** BRIEF 1 **
Do these statements agree with the forum thread about men having shampoo-commercial hair? Answer yes or no for each, quoting the words from the thread that decide it. (a) The Dove commercial described comes from Brazil. (b) baldbutcool rarely sees men with hair like women's. (c) polios plans to get He Man's haircut.
** BRIEF 2 **
Carry on the forum thread about men having shampoo-commercial hair, starting after its last post.

** PROVIDED TEXT **

════════

# Other Discussions > Off Topic Discussions >  What If Men Had Women's Hair?

## gmonasco

A new Dove commercial from Brazil investigates the question of what it would be like if men had hair like that seen in commercials for shampoo.

It spends a lot of time waving seductively in the breeze, it turns out, even if you're just sitting in the office.

http://www.businessinsider.com/new-d...mercial-2013-3

----------


## mariechin1234

It's possible, this is called the androgenic hair. Hormones play a great role in hair growth, breast enlargement and physique of every person.

----------


## baldbutcool

Lol I couldn't imagine that but it is quite interesting. Anyway I see men all the time with similar hair as to women.

----------


## polios

I will get the hair cut of He Man soon. He is anyway the most hetero guy I know.

----------


## VFrankenstein

I wish I had hair like He Man!

════════

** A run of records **

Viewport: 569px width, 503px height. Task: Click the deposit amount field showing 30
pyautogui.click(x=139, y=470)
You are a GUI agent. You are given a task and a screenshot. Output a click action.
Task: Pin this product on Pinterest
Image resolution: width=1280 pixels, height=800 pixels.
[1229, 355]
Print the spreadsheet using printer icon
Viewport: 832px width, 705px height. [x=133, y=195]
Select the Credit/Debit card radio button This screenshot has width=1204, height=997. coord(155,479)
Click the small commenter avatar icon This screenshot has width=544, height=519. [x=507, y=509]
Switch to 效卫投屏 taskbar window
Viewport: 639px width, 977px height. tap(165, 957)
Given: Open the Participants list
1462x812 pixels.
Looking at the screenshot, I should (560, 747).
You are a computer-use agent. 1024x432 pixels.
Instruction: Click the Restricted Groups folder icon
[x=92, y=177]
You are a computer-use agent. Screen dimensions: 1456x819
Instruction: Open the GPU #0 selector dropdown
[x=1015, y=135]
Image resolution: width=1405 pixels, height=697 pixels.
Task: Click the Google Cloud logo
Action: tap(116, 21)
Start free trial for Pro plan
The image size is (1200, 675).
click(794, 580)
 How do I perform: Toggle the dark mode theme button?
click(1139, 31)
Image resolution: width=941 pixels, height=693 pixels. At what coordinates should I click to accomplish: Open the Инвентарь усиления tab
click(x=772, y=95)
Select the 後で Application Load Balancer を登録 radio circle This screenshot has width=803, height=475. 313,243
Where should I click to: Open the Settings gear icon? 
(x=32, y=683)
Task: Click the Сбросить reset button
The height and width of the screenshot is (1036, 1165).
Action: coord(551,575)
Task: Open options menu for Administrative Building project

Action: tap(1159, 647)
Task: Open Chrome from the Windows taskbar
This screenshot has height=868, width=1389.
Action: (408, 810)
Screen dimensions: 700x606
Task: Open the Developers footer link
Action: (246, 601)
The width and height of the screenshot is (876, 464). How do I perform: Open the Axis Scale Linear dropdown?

════════

** RESPONSE 1 **
(a) Yes: "A new Dove commercial from Brazil"
(b) No: "Anyway I see men all the time with similar hair as to women."
(c) Yes: "I will get the hair cut of He Man soon."

** RESPONSE 2 **
----------


## polios

Believe me, I also want to have hair like him. But he is just too blonde for me.

----------


## jessfoo

I have short hair (Not through choice) and I used to always get called Justin Bieber -.-

----------


## JLewis

Hormones play a great role in growth of women's facial hair.

----------


## pkipling

The video is no longer available to view, but I immediately thought of a guy that works at my local grocery store who has full on long, curly, thick Jon Snow/Kit Harrington hair. I actually saw him today and thought the ladies _must_ be jealous of him. He has better hair than any of them.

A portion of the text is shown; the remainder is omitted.